What just happened? Good news for Hodlers who held onto their Bitcoin throughout the digital currency's rough couple of years: BTC has passed the $51,000 milestone, pushing its market cap past $1 trillion for the first time since 2021. The strong performance is being felt in the rest of the crypto market, too.

Bitcoin had a horrific 2022. With the collapse of TerraUSD and FTX, the crypto winter wiped $1 trillion off the value of the crypto market. Bitcoin was under $17,000 in December 2022, a far cry from its $69,000 high just a year earlier.

But Bitcoin's price made a slow and steady recovery across 2023, rallying by more than 150%. It hit a 21-month peak of over $45,000 last month and has been mostly trending upwards ever since.

At the time of writing, Bitcoin's price is $51,807. The last time it was this high was in November 2021. Its market cap – the value of all Bitcoin in circulation – is now above $1 trillion for the first time in over two years.
※ ※ ※
Task set
[1] List every distinct dollar amount that appears in the Bitcoin price article, each only once.
[2] Write the next paragraph of the Bitcoin price article, picking up right after its final sentence.

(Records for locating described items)
※ ※ ※
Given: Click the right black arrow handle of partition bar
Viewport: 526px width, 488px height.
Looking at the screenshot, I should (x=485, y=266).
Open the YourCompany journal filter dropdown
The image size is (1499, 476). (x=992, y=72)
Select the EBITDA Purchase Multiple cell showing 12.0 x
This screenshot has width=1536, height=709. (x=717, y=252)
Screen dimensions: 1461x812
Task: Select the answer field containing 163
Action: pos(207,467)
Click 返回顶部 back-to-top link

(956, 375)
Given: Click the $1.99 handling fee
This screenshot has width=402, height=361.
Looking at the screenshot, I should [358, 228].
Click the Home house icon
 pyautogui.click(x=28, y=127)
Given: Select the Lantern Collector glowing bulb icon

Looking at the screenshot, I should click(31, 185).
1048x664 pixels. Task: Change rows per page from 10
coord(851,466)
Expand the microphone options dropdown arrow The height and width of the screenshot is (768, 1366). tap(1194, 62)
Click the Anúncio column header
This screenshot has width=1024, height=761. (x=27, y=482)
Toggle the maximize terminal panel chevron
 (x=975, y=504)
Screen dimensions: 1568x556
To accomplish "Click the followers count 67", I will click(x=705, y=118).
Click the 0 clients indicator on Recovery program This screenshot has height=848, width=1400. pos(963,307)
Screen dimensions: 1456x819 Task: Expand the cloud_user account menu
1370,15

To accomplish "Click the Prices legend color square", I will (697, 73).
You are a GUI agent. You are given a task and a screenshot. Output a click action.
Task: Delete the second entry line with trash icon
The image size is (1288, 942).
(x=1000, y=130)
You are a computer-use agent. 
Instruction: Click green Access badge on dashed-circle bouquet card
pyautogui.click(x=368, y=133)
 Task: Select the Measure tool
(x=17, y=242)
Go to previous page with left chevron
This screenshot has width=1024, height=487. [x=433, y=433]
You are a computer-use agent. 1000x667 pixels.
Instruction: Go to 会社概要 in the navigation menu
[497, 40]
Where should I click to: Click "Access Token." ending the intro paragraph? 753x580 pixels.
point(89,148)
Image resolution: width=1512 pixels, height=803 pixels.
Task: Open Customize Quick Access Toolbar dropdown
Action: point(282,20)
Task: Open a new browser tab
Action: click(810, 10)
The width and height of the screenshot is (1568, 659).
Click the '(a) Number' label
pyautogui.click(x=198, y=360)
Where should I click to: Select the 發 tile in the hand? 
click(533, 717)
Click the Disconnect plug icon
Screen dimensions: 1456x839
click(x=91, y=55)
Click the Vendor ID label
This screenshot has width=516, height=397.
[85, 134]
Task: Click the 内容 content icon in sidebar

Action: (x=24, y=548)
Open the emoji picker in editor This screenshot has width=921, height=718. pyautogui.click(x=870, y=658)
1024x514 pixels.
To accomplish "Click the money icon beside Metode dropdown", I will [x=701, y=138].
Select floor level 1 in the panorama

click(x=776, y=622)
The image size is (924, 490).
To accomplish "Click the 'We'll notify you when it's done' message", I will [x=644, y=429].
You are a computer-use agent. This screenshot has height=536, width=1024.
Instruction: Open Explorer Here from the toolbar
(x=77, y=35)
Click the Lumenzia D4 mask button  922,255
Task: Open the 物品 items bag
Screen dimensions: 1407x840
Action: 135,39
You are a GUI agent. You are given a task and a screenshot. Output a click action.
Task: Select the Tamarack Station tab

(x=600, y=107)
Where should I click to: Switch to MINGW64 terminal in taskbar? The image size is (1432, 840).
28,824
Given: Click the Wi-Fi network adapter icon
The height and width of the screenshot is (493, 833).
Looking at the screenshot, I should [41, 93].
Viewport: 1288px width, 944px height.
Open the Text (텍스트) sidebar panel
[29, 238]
※ ※ ※
Answers to the exercises
[1]
$51,000
$1 trillion
$17,000
$69,000
$45,000
$51,807

[2]
Bitcoin's price dipped after the SEC approved Bitcoin exchange-traded funds (ETFs) in January, but there has been high demand for the ETFs since then; they allow investors to buy a product that tracks the price of Bitcoin without having to hold the currency directly.

Moreover, anticipation for April's halving, an event that happens every four years in which the amount of bitcoin awarded to miners is cut in half, has further pushed up the price of Bitcoin. Based on previous halvings, BTC's price is expected to rise following the event.

Bitcoin's performance is pushing the other big cryptocurrencies to their highest prices in years. It's seen the total value of the crypto market edge close to $2 trillion.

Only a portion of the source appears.